Let’s talk about mindset and mental health.

Sometimes, I worry that I come off as harsh. That maybe my words don’t always sound as empathetic or soft as they should. I hope that’s not the case. The truth is, I do believe in asking for help. I believe in leaning on others when life feels too heavy. I believe in using every resource available to get through the dark moments.

But I also believe in tough love.

At the end of the day, you go to bed with you. No one else. No one else is in your head. You have to be okay with the person staring back in the mirror. You have to rescue yourself. You have to love yourself. You have to be the one who learns how to sit with the pain and still find a way through it—because there will be times when no one picks up the phone. When plans fall through. When life throws something at you that you didn’t expect.

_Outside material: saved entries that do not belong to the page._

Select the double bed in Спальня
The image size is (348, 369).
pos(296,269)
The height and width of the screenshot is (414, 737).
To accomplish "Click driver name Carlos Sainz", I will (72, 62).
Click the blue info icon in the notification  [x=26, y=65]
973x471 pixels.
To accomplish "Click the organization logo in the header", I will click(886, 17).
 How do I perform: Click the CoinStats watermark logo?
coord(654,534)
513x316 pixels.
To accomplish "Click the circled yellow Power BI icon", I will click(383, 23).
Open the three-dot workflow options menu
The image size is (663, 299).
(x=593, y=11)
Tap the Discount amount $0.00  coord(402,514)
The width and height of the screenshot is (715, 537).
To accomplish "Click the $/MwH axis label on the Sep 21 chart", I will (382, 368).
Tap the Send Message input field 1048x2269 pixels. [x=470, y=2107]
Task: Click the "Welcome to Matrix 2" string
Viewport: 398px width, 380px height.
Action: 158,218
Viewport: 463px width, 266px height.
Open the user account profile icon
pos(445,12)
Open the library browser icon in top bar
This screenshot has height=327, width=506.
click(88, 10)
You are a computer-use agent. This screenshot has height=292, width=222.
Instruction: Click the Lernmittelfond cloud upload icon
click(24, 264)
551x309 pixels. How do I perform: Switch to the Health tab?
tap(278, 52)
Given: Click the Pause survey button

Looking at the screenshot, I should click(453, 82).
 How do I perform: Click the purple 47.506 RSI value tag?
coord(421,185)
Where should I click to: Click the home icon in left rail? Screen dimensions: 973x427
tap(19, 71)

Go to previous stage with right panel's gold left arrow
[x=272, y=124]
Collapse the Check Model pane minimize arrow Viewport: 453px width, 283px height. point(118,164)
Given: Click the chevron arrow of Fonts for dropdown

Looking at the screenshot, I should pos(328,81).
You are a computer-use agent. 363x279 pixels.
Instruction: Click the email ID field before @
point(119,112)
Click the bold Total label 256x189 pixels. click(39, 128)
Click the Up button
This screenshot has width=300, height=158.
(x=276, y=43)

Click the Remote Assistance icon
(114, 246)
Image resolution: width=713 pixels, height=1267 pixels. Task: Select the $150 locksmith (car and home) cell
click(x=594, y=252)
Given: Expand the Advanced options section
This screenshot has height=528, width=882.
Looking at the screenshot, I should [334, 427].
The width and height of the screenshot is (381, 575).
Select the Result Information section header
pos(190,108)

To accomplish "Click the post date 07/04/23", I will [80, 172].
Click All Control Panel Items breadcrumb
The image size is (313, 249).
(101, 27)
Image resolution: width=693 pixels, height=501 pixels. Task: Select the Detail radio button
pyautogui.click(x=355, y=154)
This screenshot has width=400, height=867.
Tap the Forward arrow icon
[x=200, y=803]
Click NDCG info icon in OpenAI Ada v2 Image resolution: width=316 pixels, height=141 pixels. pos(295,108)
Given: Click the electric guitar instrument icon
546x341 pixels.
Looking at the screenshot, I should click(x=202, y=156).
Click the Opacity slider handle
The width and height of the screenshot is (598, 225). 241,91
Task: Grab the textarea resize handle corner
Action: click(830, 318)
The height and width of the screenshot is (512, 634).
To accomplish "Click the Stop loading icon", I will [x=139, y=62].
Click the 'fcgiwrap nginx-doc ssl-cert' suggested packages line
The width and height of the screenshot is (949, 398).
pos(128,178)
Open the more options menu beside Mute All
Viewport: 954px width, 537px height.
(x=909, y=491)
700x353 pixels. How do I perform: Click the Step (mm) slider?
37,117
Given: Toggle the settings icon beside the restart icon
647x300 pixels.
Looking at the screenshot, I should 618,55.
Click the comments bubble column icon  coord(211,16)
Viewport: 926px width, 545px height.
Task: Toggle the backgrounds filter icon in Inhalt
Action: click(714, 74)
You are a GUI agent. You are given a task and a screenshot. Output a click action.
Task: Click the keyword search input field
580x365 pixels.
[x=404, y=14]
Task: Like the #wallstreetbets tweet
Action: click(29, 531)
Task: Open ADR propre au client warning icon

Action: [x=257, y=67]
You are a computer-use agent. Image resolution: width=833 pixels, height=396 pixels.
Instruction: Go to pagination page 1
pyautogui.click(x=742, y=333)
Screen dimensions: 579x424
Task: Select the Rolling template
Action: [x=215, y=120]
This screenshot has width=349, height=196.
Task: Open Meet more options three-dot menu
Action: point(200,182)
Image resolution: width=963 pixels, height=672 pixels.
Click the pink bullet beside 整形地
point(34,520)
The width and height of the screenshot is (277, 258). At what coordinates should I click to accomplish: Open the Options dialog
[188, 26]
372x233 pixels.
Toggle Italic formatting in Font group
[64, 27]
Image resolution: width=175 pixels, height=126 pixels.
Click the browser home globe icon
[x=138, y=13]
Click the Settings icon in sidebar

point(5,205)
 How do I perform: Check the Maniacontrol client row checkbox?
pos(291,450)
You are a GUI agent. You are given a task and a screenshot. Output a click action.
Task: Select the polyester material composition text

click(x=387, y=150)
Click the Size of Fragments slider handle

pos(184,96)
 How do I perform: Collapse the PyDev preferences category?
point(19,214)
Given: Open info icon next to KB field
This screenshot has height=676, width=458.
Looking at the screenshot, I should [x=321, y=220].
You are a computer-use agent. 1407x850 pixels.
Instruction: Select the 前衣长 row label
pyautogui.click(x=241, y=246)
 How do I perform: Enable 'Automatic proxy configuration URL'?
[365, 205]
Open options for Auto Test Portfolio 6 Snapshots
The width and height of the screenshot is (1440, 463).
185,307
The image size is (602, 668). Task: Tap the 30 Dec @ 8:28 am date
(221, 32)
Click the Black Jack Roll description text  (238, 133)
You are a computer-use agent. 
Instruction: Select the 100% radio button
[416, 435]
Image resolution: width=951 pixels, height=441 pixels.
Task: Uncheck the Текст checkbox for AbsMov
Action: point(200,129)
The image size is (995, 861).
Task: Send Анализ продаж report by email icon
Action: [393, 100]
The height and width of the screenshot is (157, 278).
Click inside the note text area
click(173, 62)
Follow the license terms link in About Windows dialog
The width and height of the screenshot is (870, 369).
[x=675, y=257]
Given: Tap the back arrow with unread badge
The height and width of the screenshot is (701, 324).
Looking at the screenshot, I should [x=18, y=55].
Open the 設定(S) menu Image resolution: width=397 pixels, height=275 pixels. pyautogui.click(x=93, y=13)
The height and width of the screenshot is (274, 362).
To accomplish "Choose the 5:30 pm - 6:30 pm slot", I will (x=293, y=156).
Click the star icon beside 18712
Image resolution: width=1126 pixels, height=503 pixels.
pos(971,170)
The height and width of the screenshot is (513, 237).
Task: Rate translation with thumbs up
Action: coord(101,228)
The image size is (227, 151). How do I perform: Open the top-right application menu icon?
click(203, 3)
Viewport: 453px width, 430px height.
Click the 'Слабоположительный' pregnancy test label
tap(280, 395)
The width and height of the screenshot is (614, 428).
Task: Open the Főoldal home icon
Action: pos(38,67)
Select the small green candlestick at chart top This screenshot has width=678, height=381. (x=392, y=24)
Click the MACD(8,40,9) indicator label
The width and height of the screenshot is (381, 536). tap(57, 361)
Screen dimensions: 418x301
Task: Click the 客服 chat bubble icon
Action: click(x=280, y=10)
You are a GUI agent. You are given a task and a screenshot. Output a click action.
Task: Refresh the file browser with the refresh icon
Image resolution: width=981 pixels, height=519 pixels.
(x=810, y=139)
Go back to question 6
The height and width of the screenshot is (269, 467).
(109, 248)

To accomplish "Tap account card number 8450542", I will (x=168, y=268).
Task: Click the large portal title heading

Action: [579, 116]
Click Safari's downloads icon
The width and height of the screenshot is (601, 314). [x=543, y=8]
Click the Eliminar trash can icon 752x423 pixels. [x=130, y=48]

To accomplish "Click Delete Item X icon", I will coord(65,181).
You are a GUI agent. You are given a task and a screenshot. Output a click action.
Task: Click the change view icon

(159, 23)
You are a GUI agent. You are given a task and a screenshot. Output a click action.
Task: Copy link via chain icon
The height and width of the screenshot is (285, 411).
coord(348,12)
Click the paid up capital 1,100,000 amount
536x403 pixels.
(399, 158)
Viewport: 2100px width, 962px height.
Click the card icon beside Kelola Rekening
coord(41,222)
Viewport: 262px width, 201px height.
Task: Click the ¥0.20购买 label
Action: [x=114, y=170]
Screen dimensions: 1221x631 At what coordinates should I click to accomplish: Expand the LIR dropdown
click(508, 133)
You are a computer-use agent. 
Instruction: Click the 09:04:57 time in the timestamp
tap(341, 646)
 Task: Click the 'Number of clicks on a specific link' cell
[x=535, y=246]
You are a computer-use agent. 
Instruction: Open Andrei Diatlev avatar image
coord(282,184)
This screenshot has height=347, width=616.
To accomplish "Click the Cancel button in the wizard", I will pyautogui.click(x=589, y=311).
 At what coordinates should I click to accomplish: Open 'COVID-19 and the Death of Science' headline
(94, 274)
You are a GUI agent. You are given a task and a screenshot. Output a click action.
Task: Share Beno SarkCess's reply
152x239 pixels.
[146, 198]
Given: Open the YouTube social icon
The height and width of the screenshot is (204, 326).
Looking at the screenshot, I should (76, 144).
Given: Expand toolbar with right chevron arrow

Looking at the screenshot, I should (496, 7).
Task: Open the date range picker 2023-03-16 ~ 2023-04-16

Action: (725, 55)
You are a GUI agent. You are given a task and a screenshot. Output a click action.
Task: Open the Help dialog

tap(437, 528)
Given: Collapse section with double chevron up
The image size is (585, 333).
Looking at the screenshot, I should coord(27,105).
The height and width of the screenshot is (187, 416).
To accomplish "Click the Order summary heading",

In those moments, you need tools. You need strength. You need the ability to survive.

And to be clear, if you’re in the thick of it, if you’re in the middle of the storm—please reach out. Don’t do it alone. That’s not what I’m saying. There’s a time to be held and helped. But there’s also a time when healing requires us to stop waiting for someone else to fix it. A time when we realize that part of healing means choosing to save ourselves. We must be an active participant in our own rescue.

That’s what breaks the loop.

Because staying stuck in the identity of trauma, staying stuck in the same mental loops over and over again, can hold you in the chokehold of depression and anxiety. Break that chain. I think that moment, when you realize you can break it, is one of the final steps in actual, true healing. And once you learn how to rescue yourself, you become invincible.